Gastland Litauen:  ja – Estland und Lettland: nein

Litauen hat mit 3,7 Millionen etwas mehr Einwohnern als Berlin und ca. 300 Autoren sind dem Schriftsteller-Verband angeschlossen. Estland und Lettland sind trotz Einladung Frankfurts nicht dabei. Warum?

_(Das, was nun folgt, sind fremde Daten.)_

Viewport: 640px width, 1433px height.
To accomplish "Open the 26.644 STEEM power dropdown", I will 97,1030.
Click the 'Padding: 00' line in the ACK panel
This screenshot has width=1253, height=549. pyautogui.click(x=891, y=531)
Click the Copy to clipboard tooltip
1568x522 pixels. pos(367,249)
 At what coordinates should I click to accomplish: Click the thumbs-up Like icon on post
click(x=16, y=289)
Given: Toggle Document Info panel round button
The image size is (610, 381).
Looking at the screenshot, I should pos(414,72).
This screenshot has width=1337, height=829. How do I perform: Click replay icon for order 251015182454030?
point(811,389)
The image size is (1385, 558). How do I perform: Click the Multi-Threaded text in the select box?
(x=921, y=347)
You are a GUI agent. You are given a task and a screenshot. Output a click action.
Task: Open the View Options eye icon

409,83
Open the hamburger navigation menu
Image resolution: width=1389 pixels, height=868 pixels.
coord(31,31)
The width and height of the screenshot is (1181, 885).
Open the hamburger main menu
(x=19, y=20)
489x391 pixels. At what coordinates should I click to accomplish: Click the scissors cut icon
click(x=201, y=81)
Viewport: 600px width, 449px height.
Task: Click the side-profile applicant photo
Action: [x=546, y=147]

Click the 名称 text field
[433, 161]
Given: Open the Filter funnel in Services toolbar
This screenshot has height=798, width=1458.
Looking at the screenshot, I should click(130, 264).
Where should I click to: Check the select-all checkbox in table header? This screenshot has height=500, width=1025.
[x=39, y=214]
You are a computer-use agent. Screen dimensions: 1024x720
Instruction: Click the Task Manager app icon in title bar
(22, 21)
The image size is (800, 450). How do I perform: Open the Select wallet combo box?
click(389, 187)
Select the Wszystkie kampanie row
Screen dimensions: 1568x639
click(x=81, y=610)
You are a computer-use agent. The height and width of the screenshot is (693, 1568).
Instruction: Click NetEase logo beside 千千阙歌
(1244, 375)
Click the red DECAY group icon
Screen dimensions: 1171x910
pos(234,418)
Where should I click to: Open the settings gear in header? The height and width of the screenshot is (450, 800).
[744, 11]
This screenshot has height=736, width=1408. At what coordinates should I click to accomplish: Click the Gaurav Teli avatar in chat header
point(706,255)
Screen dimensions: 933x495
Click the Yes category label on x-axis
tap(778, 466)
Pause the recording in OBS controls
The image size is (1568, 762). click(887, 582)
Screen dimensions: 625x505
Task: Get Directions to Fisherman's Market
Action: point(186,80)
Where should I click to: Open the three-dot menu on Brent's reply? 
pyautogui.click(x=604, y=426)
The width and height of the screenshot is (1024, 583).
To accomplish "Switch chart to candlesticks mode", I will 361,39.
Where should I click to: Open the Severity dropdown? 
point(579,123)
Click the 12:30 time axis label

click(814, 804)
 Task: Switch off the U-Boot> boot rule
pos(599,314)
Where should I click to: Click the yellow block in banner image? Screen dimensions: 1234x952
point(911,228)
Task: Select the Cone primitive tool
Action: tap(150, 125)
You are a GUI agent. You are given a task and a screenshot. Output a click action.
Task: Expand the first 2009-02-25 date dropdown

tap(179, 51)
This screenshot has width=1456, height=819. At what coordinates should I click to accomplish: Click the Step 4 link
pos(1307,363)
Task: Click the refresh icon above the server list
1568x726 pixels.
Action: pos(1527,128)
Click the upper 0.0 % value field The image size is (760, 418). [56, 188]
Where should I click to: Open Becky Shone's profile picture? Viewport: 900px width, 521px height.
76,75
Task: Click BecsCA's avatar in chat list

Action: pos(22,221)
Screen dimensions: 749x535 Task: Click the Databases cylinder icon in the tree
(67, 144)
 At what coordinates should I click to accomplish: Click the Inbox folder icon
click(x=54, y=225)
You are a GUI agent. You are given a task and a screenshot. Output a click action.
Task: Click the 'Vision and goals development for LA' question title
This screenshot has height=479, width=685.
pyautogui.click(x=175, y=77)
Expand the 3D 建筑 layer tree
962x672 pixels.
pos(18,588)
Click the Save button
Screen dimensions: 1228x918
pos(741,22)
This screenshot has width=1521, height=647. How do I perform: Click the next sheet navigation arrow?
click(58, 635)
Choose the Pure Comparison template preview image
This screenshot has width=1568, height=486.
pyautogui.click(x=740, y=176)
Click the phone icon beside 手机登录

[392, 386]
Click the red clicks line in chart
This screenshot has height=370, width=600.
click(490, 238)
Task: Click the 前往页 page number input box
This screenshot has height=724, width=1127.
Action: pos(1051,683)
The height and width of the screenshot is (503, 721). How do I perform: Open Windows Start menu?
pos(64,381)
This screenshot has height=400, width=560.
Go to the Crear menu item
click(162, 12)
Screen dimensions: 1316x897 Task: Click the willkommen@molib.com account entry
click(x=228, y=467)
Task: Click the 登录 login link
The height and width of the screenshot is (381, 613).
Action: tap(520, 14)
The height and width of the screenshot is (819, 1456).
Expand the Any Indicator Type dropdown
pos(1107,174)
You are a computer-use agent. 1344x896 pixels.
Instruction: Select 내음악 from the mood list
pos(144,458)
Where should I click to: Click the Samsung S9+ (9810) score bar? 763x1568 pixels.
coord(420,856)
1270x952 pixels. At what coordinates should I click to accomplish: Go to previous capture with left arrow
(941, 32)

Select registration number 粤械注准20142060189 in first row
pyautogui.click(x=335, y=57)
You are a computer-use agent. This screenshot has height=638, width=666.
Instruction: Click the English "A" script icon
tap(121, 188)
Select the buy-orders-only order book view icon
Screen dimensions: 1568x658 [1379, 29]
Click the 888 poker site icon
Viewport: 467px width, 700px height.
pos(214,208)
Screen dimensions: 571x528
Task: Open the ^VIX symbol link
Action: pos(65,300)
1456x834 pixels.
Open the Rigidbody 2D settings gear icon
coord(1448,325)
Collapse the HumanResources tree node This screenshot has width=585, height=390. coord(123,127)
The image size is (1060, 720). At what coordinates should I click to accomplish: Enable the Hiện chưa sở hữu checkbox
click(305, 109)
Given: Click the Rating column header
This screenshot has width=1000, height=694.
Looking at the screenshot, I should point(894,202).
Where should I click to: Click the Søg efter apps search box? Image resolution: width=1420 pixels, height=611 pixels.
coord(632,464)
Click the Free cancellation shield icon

Was Neumann nicht auf seiner Vorschau-Pressekonferenz erwähnte, ist, dass man eigentlich gerne drei Gastländer gesehen hätte: Eingeladen waren neben Litauen auch Lettland und Estland. Die Vorsitzende des Lettischen Verlegerverbandes, Anita Rožkalne, hatte das Angebot zur Teilname an der Messe jedoch mit der Begründung abgelehnt, dass der Verlegerverband nicht über die ca. 540.000 notwendigen Euro verfüge, um seine Bücher in einem so großen Rahmen zu präsentieren. Man habe sich keinen finanziellen Gewinn erhoffen können. Der Vorsitzende des Lettischen Schriftstellerverbandes, Valdis Rūmnieks, fällt darauf hin erstmal aus allen Wolken. Was für eine verpasste Chance! Die ganze Angelegenheit schaukelt sich zum Skandal hoch und endet mit der Nichtteilnahme Lettlands. Und auch Estland kann sich die Teilnahme nicht leisten, da man 2002 mit entsprechendem finanziellen Aufwand bereits den Grand Prix d'Eurovision ausrichte. »Bridges for a World Divided« ist wohl mehr eine Zukunftsvision. Ungeachtet dessen verkündet Neumann auf der Vorschau-Pressekonferenz, sich auf das Gastland Litauen zu freuen, »das einen kulturellen und literarischen Wirbel entfachen wird, der weit über das hinausgeht, was die geografische Größe des Landes vielleicht vermuten ließe.« Wie Neumann das genau gemeint hat, das mit dem »kulturellen und literarischen Wirbel«, das hat er dann auch nicht weiter ausgeführt.